About the art of William Gropper the only thing to be said at this late date is that it is all just as awful as I remembered it was. To call his pictures painted cartoons, as people often have, is, I think, a slander on the fine art of political cartooning. Most of the oeuvre amounts to little more than Stalinist clichés, and what can still be looked at without embarrassment-embarrassment, that is, that stuff like this was ever taken seriously as art -may best be described as sub-Grosz: the drawing called The Coffee Pot (1932), for example.

George Grosz was something else, of course. In his heyday, which was in Germany from the end of World War I to his departure for New York in 1933, he performed brilliantly as an unforgiving satirist of Weimar decadence. Deeply involved in the German Dada movement, which was far more political than its Duchampian counterpart in America, Grosz inevitably succumbed for a time to Communist influence and produced his share of facile propaganda art. Yet his visceral hatred of all forms of absolute authority just as inevitably made him an unreliable Bolshevik. At his best, he was a first-rate draftsman-the painting medium was never to be his real métier-and some of his finest drawings are anything but satires. See, for example, the splendid Portrait of a Man and the equally fine portrait of Mother Grosz (both 1925) in the current exhibition. Even an earlier satirical drawing like The Duel (1919) exhibits a restraint and command that are too often missing from the later work.

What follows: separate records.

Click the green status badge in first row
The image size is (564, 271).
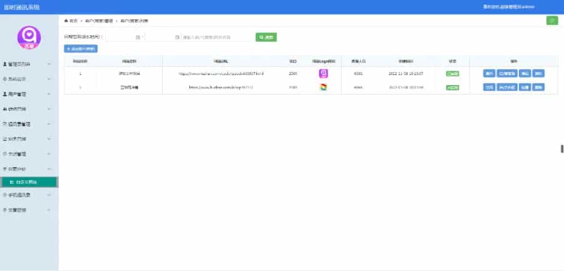click(x=452, y=73)
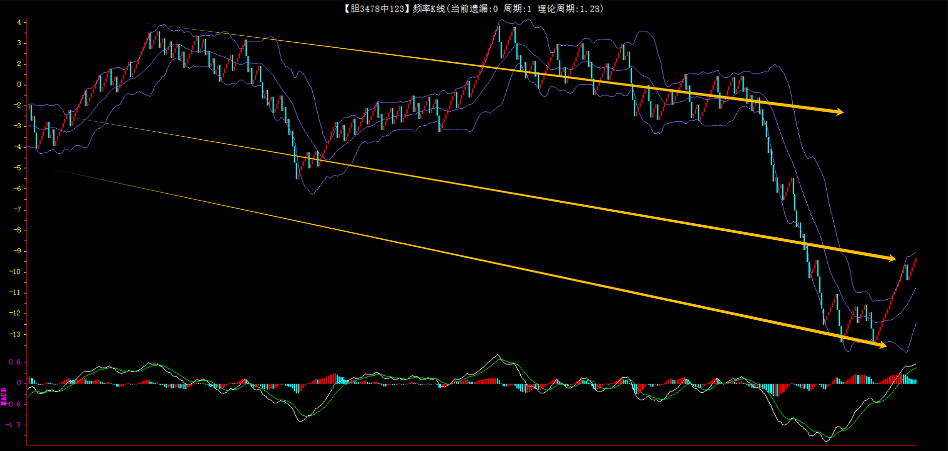Click the yellow 0 label on main axis
The width and height of the screenshot is (948, 451).
19,84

The work of Grosz’s American period-he died in 1959, shortly after his return to Germany-is often said to be problematic. It is certainly more problematic than the art of his Weimar years, uneven as some of that may be. In America he could no longer function as a lacerating satirist, and the satires he devoted to Hitler and the Nazis in the 1930’s were never in his best vein. The fact is, he loved this country too much to ridicule it in the manner of his Weimar satires, and in America he wanted desperately to produce an art worthy of the museums. In the end, he even denounced satire as an inferior form of expression. He returned to Germany a broken man.

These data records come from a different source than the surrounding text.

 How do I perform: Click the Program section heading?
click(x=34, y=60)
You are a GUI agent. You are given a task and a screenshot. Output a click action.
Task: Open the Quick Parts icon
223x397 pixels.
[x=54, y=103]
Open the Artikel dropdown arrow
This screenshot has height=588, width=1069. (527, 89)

Still, I am not sure it is entirely fair to Philip Evergood to exhibit his paintings and drawings in the company of George Grosz. Whatever his other failings, Grosz was a master draftsman in his greatest work, and Evergood was never an artist in that class. He wasn’t a very good painter, either. A picture like Minehead: In Memory of Zola’s Germinal (1940) is a feeble attempt to recycle Depression-era sentimentalities by way of 19th-century literary sources. The Indestructibles (Prisoners) (1946) is even worse. And when Evergood departed from his social and political themes to wander into the realm of pictorial fantasy, he had no gift for that, either. While not quite as hopeless a case as Gropper, his work, too, is a reminder that a good deal of Depression art was valued for its political content and not for its artistic accomplishment.

In the catalogue of the Radical Views show, Barbara Krulik writes of Grosz and Evergood that “they used their work as a forum for social conscience, to support class struggle and to criticize the inconsistencies in their societies.” How George Grosz would have winced at a euphemism like “inconsistencies”! But the real point is that it is only as stale evidence of what “social conscience” meant in Depression art that work like that of Evergood and Gropper now survives, whereas even the most violent of Grosz’s satirical drawings continues to interest us as art. There is a difference, after all, between artistic achievement and historical memorabilia-never mind Stalinist memorabilia-and this juxtaposition of work by Evergood and Grosz demonstrates that difference with a vengeance.

Radical Views: George Grosz and Philip Evergood remains on view at the Forum Gallery, 745 Fifth Avenue at 58th Street, through Feb. 21.